N-grams
Preserve local word order context by grouping continuous sequences of n items from a given text.
N-grams
Bag of Words (BoW) completely destroys sentence structure because it treats every word as an independent token (unigram). N-grams solve this by taking contiguous sequences of n words from a given text. This allows the model to capture local context and short grammatical structures.
Types of N-grams
Consider the sentence: "The weather is very good"
- Unigrams (n=1): ["The", "weather", "is", "very", "good"] (This is standard BoW!)
- Bigrams (n=2): ["The weather", "weather is", "is very", "very good"] (Captures 2-word contexts)
- Trigrams (n=3): ["The weather is", "weather is very", "is very good"]
Why are N-grams crucial for NLP?
1. Resolving Negations
Standard BoW misses negation. If an angry review says "not good", a Unigram BoW treats "not" and "good" separately, which might confuse the classifier into thinking positive sentiment exists.
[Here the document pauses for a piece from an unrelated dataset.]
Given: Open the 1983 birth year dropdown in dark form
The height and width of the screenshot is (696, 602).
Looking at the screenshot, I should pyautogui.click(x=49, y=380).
A Bigram model explicitly tracks "not good" as a single feature variable indicating negativity.
2. Named Entities
Names and monuments are often multi-word. "New York" means a city, whereas "New" and "York" separately mean an adjective and an English town. Bigrams capture ["New York"] precisely.
from sklearn.feature_extraction.text import CountVectorizer
docs = ["The food is not good but the service is very good"]
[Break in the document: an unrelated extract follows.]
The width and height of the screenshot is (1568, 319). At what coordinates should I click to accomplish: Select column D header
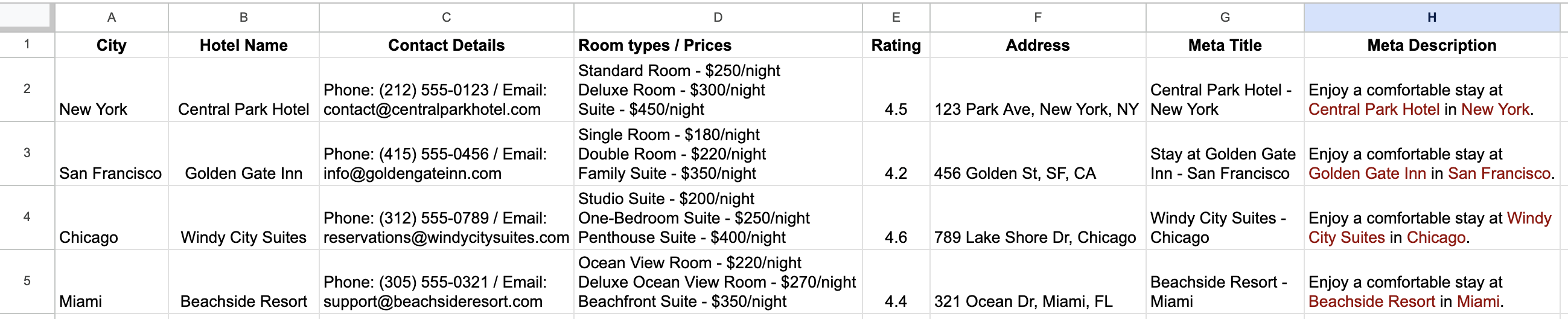718,17
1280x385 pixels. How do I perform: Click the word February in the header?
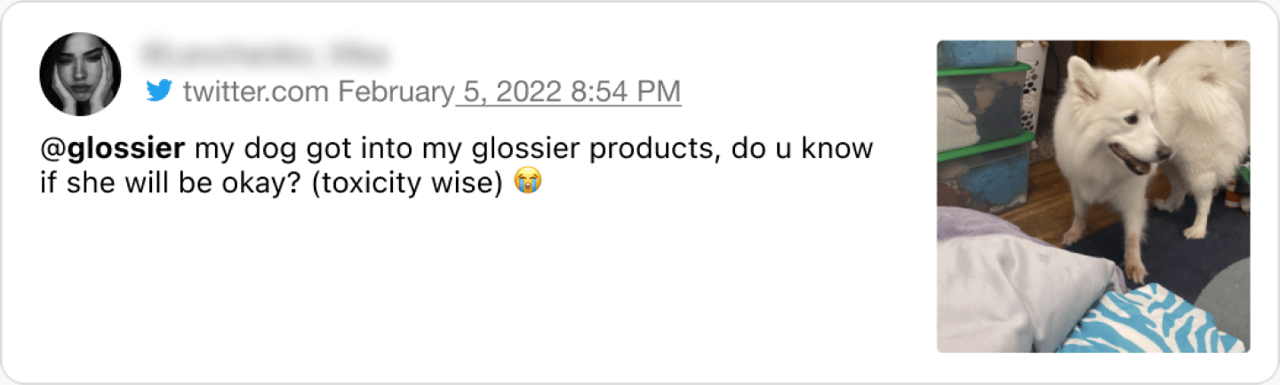(396, 92)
# ngram_range=(min_n, max_n).
# Example (2,2) means ONLY Bigrams. (1,2) means Unigrams AND Bigrams.
vectorizer = CountVectorizer(ngram_range=(2, 3))
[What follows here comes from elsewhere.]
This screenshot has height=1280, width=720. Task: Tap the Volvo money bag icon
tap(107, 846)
X = vectorizer.fit_transform(docs)
# Print all extracted N-gram features
features = vectorizer.get_feature_names_out()
print("Extracted N-grams:")
for f in features:
print(f"- '{f}'")
'''
Output:
Extracted N-grams:
- 'but the'
- 'but the service'
- 'food is'
- 'food is not'
...
- 'is not good' <-- Trigram successfully captured the true sentiment
- 'not good' <-- Bigram captured negation
- 'very good'
'''